Retrospective Perspective

Wednesday, May 02, 2007

Happy...

I decided to call this "Happy" instead of the all to overused "Gay".
As I watched "Workout" last night, I was saddened. Saddened as Jackie recalled her high school gayness and as they showed her interaction with her mother about her gayness. (FYI...Lol@ "gayness"...but you know what I mean)

Sure people feel free to through slurs, ask DUMB questions, force their adaptation of religion down your throat, but I don't think that they quite understand that painful effect that it has on someone's life.

People kinda look at you like an anomaly, a freak of nature. And all I see myself as as is ME. I don't know why people feel so comfortable targeting gay people. It's like it's open season. Why do people feel the need to go out of their way to make gay people uncomfortable.

In the beginning I said that if I could do it again, I would live in secrecy the rest of my life, just to avoid the struggle. But the times I did utilize the "don't ask don't tell" philosopy I felt ashamed and miserable. I couldn't live my life like that. I'd rather face the odds. Now I speak proudly, when I choose to speak at all.

People laugh and snicker and whose the boy and whose the girl and how strickly dickly they are, not realizing that none of that stuff matters. People still surface dwelling.

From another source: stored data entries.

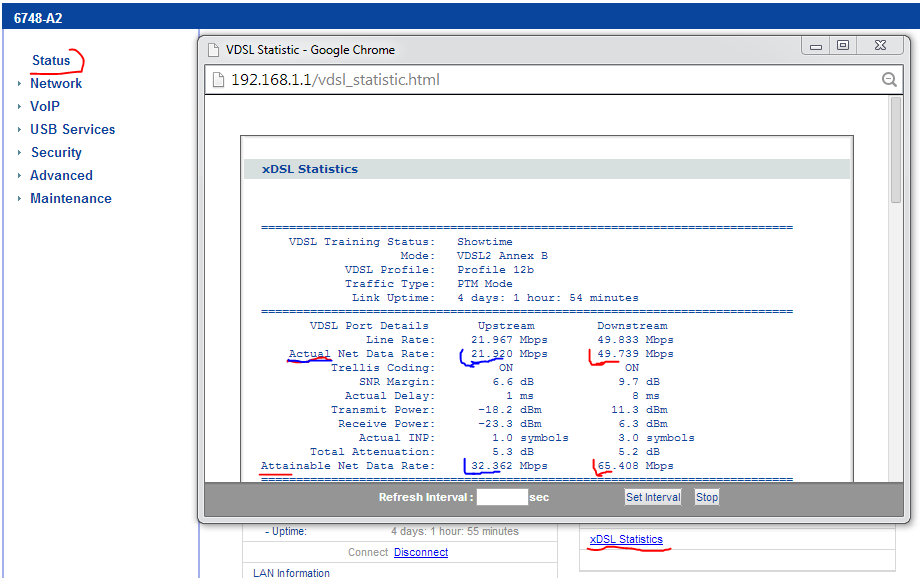The width and height of the screenshot is (920, 578).
Task: Close the VDSL Statistic popup window
Action: (878, 46)
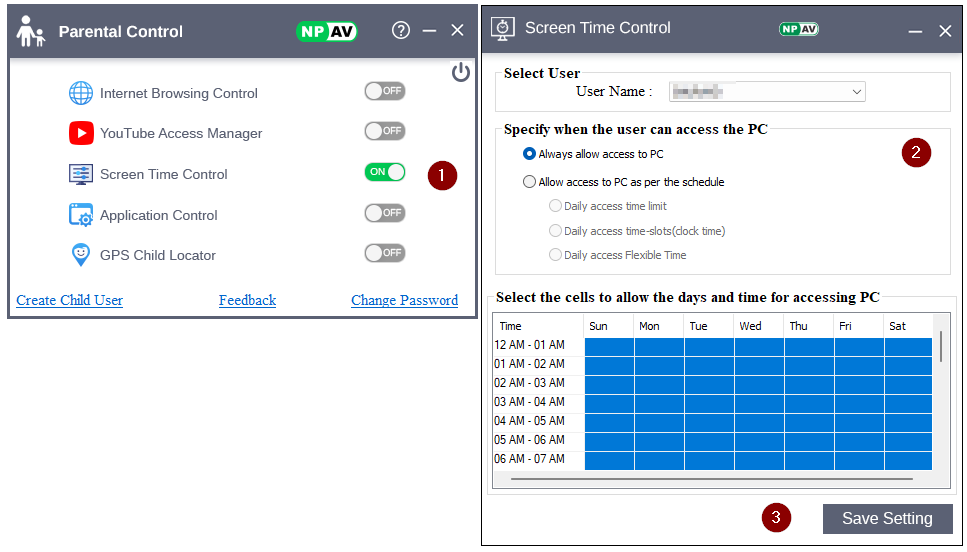Select Always allow access to PC
This screenshot has width=967, height=552.
coord(530,154)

And I think that's fcking corny.

People, inclusive of myself, have endured so much pain and suffering for being who they are. People don't realize how it feels to have the government deny you rights, to have people stare at you when you walk down the street, to have people not want to be your friend or your family anymore, to have people distant themselves from you, and to be out right discriminated against.

Sigh...I can go on and on and spin this a million different ways, but I'll save that for other blogs, lol.

I just wish that before people hear the word lesbian or gay and think of entertainment, to realize that there are people behind those words, people who wish to live their lives, just like everyone else.

1 Comments:

Blogger DurtyMo said...

*sigh* Although it may not seem true I definitely feel where you're coming from. Whenever "the real you" is suppressed and not able to express yourself freely in any given situation, you feel stiffled and it really contributes to and or causes low self esteem and sometimes self hatred. It's frustrating when all you really wanna do is just be you and be accepted for who you are not by who you love. It sucks!